Friday, March 11, 2005

Antony Beevor

Spanish Civil War: the enduring ideological myth that what was at stake was a struggle of "democracy versus fascism".


Among the practical benefits of IT surely the fact that one can receive the Times Literary Supplement Newsletter by e-mail should count as one of the most rewarding. In the one that popped up today, about the content of this week's TLS there's an article by Antony Beevor called "Who started the Spanish Civil War" ( I'm all excited that I'm able to post my first "link" . There: http://www.the-tls.co.uk/this_week/story.aspx?story_id=2110190 ).
Beevor, a bit of an intellectual celebrity in the UK, is a serious, Sandhurst-educated, historiographer who has been writing about Revolutionary Russia-related subjects (including "The Spanish Civil War", "Stalingrad", "Berlin, The Downfall 1945" and "The Mistery of Olga Chekova"). His article is a presentation of two recently published books on the Spanish Civil War, Prof. Stanley G. Payne's "The Spanish Civil War, the Soviet Union and Communism" (Yale University Press) and Daniel Kowalsky's "La Unión Soviética Y La Guerra Civil Espanola". (Barcelona: Crítica).

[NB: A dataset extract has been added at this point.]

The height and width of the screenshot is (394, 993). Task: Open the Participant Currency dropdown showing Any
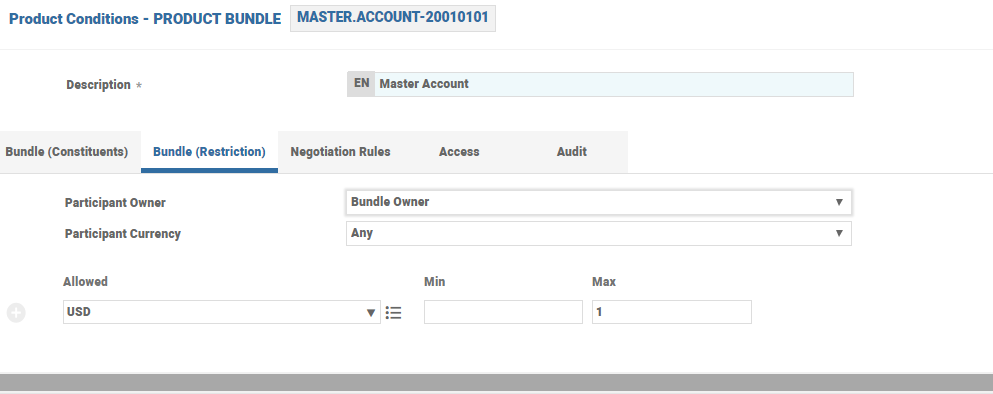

Now, I know it's a bit rich to be in Madrid and touch upon this very tricky subject of the Spanish Civil War. As a civil servant, working here in an official job, I should keep my mouth shut regarding certain things (I mean not blogging about it). But still, what's at stake here is the debunking of politico-ideological myths, and that, for someone who's interested in Politics and has spend some time on Bolshevik stuff, is a challenge that cannot be left unanswered.
Beevor's main point, in reviewing both books, is that there's a liberal Left version of the events (translated in the myth that the Spanish struggle was a "democracy versus fascism" thing) which cannot stand in the face of the evidence we now have, in particular after the Russian archives became accessible post-1991. As he put it, "the conflict in Spain was never a choice between liberal democracy and fascism (...). There were only two probable outcomes: a Stalinist dictatorship which had succeeded in crushing its rival allies on the Left, or the cruel regime- reactionary, military and clerical with merely superficial fascist trappings - which the victorious Franco managed to assemble".

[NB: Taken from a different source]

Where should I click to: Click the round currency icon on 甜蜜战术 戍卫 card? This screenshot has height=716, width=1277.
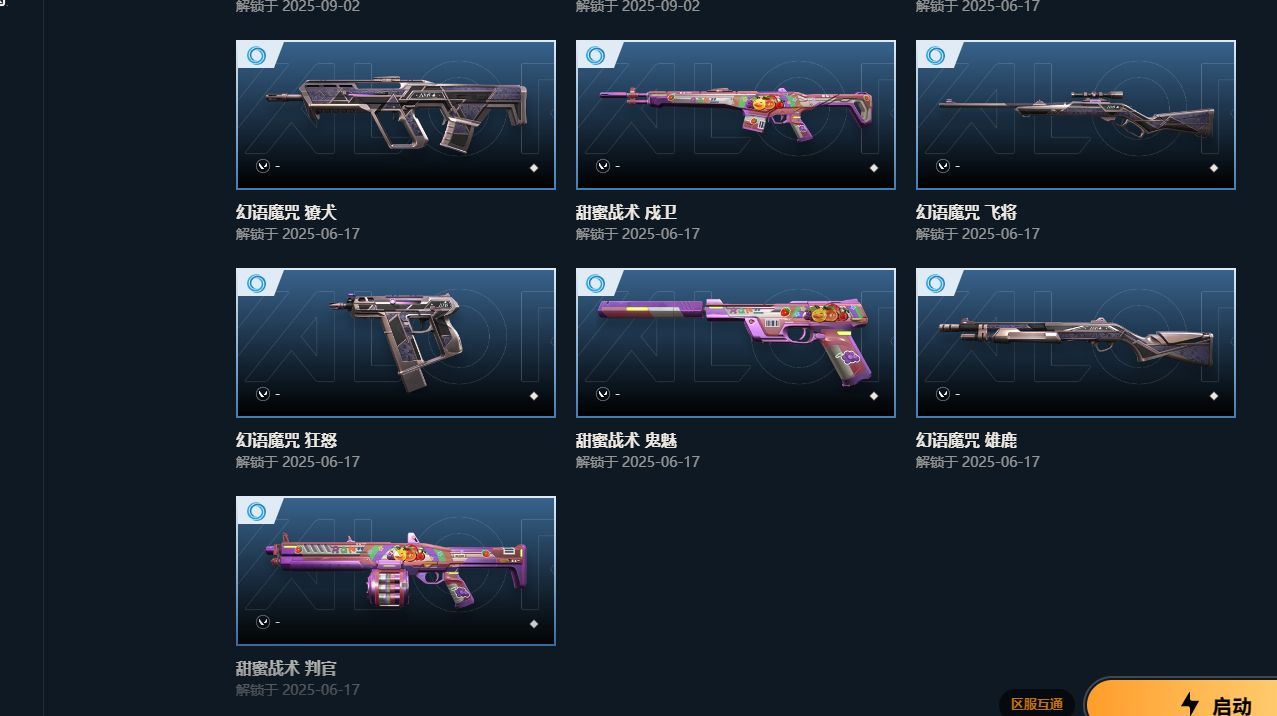(x=602, y=166)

Why is it so difficult to revisit certain assumptions? Why do we keep witnessing that powerful ideological inertia against changing old interpretations even when every single piece of the big picture falls into its respective place? Why can't we say Lenin was a Machiavellian monster, who personally instructed his followers to carry on terror tactics (although it's "safe" to say it about Stalin)? Because the "early" Russian Revolution is the fundamental romantic founding-myth of all those who lean to the Left? Why can't we say that Republican Spain was not the on the way to establish a liberal democracy, even if left alone, with no Francos in sight?
We all know and understand that truth can be painful sometimes. But that pain is needed in Politics, and for the sake of democracy. Keep Lenin statues in central squares all over the country, defend him at all costs against the facts excavated by serious historical research, and you will never have democracy in Russia.
Whenever Bolshevik tactics and the "Second 1917 Revolution" model were used (like in 1934 in Spain, or in 1975, for a brief period, in Portugal, for that matter) democracy was never going to be the end result.